■ Directions for this task
Copy the following records out line for line, changing nothing.

■ Dataset entries
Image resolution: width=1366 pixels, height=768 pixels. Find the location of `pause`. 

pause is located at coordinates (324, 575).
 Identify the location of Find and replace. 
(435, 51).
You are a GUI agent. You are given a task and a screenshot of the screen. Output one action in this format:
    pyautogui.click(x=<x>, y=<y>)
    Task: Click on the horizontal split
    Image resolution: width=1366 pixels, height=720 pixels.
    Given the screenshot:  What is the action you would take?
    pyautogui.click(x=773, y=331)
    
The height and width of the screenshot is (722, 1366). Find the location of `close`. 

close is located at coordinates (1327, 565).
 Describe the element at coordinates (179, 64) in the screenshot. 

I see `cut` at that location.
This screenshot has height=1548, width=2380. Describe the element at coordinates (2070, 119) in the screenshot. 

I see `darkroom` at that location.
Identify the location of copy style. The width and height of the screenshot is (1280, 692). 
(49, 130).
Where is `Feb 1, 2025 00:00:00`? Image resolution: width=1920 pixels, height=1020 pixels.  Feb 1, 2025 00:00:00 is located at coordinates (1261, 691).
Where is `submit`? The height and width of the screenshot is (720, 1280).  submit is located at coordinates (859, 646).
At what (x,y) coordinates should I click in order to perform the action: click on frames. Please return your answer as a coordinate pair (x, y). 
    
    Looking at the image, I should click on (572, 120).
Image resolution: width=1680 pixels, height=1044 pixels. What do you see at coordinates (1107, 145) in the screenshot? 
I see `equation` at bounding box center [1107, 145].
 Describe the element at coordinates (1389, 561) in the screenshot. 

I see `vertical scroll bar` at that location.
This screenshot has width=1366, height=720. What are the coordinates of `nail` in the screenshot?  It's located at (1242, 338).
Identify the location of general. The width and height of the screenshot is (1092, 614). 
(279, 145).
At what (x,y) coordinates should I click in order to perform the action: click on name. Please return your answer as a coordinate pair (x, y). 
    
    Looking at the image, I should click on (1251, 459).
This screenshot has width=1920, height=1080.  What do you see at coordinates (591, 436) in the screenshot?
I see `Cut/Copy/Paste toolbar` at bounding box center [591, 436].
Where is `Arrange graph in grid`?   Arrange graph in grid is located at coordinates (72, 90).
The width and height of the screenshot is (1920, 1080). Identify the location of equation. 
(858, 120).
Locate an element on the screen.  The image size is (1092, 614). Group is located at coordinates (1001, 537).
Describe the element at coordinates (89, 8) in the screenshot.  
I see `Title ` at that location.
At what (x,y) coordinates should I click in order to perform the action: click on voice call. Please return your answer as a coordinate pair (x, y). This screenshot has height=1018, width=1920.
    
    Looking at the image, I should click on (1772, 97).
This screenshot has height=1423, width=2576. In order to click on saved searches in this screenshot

■ Answer in full
Image resolution: width=1366 pixels, height=768 pixels. Find the location of `pause`. 

pause is located at coordinates (324, 575).
 Identify the location of Find and replace. 
(435, 51).
You are a GUI agent. You are given a task and a screenshot of the screen. Output one action in this format:
    pyautogui.click(x=<x>, y=<y>)
    Task: Click on the horizontal split
    Image resolution: width=1366 pixels, height=720 pixels.
    Given the screenshot:  What is the action you would take?
    pyautogui.click(x=773, y=331)
    
The height and width of the screenshot is (722, 1366). Find the location of `close`. 

close is located at coordinates (1327, 565).
 Describe the element at coordinates (179, 64) in the screenshot. 

I see `cut` at that location.
This screenshot has height=1548, width=2380. Describe the element at coordinates (2070, 119) in the screenshot. 

I see `darkroom` at that location.
Identify the location of copy style. The width and height of the screenshot is (1280, 692). 
(49, 130).
Where is `Feb 1, 2025 00:00:00`? Image resolution: width=1920 pixels, height=1020 pixels.  Feb 1, 2025 00:00:00 is located at coordinates (1261, 691).
Where is `submit`? The height and width of the screenshot is (720, 1280).  submit is located at coordinates (859, 646).
At what (x,y) coordinates should I click in order to perform the action: click on frames. Please return your answer as a coordinate pair (x, y). 
    
    Looking at the image, I should click on (572, 120).
Image resolution: width=1680 pixels, height=1044 pixels. What do you see at coordinates (1107, 145) in the screenshot? 
I see `equation` at bounding box center [1107, 145].
 Describe the element at coordinates (1389, 561) in the screenshot. 

I see `vertical scroll bar` at that location.
This screenshot has width=1366, height=720. What are the coordinates of `nail` in the screenshot?  It's located at (1242, 338).
Identify the location of general. The width and height of the screenshot is (1092, 614). 
(279, 145).
At what (x,y) coordinates should I click in order to perform the action: click on name. Please return your answer as a coordinate pair (x, y). 
    
    Looking at the image, I should click on (1251, 459).
This screenshot has width=1920, height=1080.  What do you see at coordinates (591, 436) in the screenshot?
I see `Cut/Copy/Paste toolbar` at bounding box center [591, 436].
Where is `Arrange graph in grid`?   Arrange graph in grid is located at coordinates (72, 90).
The width and height of the screenshot is (1920, 1080). Identify the location of equation. 
(858, 120).
Locate an element on the screen.  The image size is (1092, 614). Group is located at coordinates (1001, 537).
Describe the element at coordinates (89, 8) in the screenshot.  
I see `Title ` at that location.
At what (x,y) coordinates should I click in order to perform the action: click on voice call. Please return your answer as a coordinate pair (x, y). This screenshot has height=1018, width=1920.
    
    Looking at the image, I should click on (1772, 97).
This screenshot has height=1423, width=2576. In order to click on saved searches in this screenshot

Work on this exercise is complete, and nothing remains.